> _Text extract_
The suspension linkage and springs can’t press down on the axle harder than the rest of the car presses down on them. When the linkage generates a force trying to lift the frame with respect to the axle, that takes some load off the springs. The linkage is then partially supporting the frame. Since the springs have less load on them, they extend.
Remember that rate is not force. It’s the amount of force change per unit of displacement. A stiffer spring exhibits a greater force increase per unit of compression, and also a greater force decrease per unit of extension. When a jacking effect adds load to both rear springs similarly, the stiff one gains more load. When a jacking effect unloads both springs, the stiff one loses more load.
Actually, it’s a bit more complicated than that. The front suspension affects things too.
Some extreme cases may serve to illustrate. Suppose we have a beam axle rear suspension with a 200 lb/in spring on the left and a 300 on the right. Suppose we take the front wheels off the car and support the front end on a jack stand with a piece of angle iron on the top of it, under the middle of the front crossmember, so that the front end is held up but can’t resist roll, and we have the rear sitting on the tires as usual, on wheel scales. Suppose there’s a crossmember above the axle and we can put a bottle jack on the axle and lift the frame, midway between the springs. Then suppose we exert a 500 pound force with the jack, spreading the axle and frame apart.
The springs will each unload by 250 pounds. The left one will extend an inch and a quarter (250/200). The right one will extend 5/6 of an inch (250/300). The car will rise and roll to the right. There will be no significant change in the scale readings.

> _Source excerpt_
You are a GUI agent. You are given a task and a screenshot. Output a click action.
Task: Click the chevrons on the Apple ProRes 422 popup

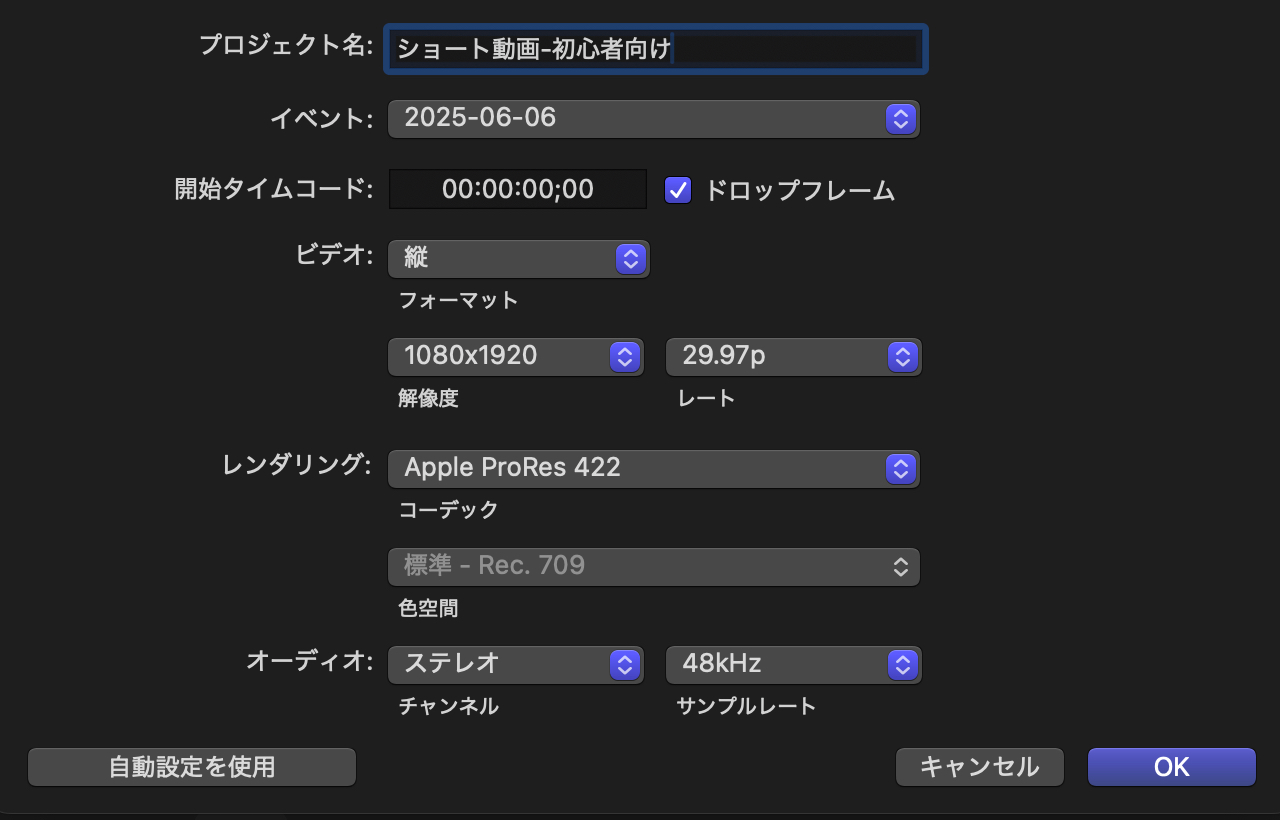click(900, 468)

> _Request_
In the suspension text above, how far does the 200 lb/in left spring extend when the jack exerts its 500-pound force?

> _Answer to this problem_
An inch and a quarter.